Department of Surgery, Temple University Hospital, 3401 North Broad Street C-401, Philadelphia, PA 19140, USA.
Lewis Katz School of Medicine at Temple University, Temple University Hospital, 3401 North Broad Street C-501, Philadelphia, PA 19140, USA.
Surg Clin North Am. 2021 Jun;101(3):467-482. doi: 10.1016/j.suc.2021.03.008.

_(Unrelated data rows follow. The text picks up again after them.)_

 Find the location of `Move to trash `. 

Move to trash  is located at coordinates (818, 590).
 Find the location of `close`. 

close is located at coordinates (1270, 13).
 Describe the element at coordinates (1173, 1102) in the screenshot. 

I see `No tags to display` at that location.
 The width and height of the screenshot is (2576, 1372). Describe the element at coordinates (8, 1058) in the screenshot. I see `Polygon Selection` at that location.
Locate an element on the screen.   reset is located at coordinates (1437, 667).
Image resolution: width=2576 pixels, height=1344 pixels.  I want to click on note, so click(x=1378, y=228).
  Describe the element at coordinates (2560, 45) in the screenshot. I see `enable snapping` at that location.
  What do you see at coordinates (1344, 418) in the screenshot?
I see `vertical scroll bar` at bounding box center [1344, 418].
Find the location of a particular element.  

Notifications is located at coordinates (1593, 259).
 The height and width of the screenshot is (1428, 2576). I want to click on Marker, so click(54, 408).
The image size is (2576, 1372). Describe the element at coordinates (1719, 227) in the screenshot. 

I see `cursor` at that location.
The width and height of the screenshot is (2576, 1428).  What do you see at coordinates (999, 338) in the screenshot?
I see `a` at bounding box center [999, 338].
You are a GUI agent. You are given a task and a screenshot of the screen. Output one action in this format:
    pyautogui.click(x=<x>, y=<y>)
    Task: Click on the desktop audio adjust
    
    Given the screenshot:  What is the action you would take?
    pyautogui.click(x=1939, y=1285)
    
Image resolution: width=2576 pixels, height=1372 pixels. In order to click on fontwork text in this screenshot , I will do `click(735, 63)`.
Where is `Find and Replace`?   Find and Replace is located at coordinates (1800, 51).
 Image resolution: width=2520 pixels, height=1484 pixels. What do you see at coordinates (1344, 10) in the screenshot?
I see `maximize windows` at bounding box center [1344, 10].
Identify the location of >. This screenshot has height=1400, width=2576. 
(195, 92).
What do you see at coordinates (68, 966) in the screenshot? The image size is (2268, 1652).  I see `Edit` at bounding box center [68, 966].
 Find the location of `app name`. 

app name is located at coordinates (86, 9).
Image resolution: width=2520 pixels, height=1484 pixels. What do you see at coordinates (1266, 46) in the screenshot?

Salvage esophagectomy is an option for patients with recurrent or persistent esophageal cancer after definitive chemoradiation therapy or those who undergo active surveillance after induction chemoradiation therapy. Salvage resection is associated with higher rates of morbidity compared with planned esophagectomy but offers patients with locally advanced disease a chance at improved long-term survival. Salvage resection should be preferentially performed in a multidisciplinary setting by high-volume and experienced surgeons. Technical considerations, such as prior radiation dosage, radiation field, and choice of conduit, should be taken into account.
挽救性食管切除术是根治性放化疗后复发或持续性食管癌患者的一种选择,或诱导放化疗后进行积极监测的患者。与计划性食管切除术相比,挽救性切除术的发病率更高,但为局部晚期疾病患者提供了改善长期生存的机会。挽救性切除术应由高容量、经验丰富的外科医生在多学科环境中优先进行。应考虑技术因素,如既往放射剂量、放射野和移植物的选择。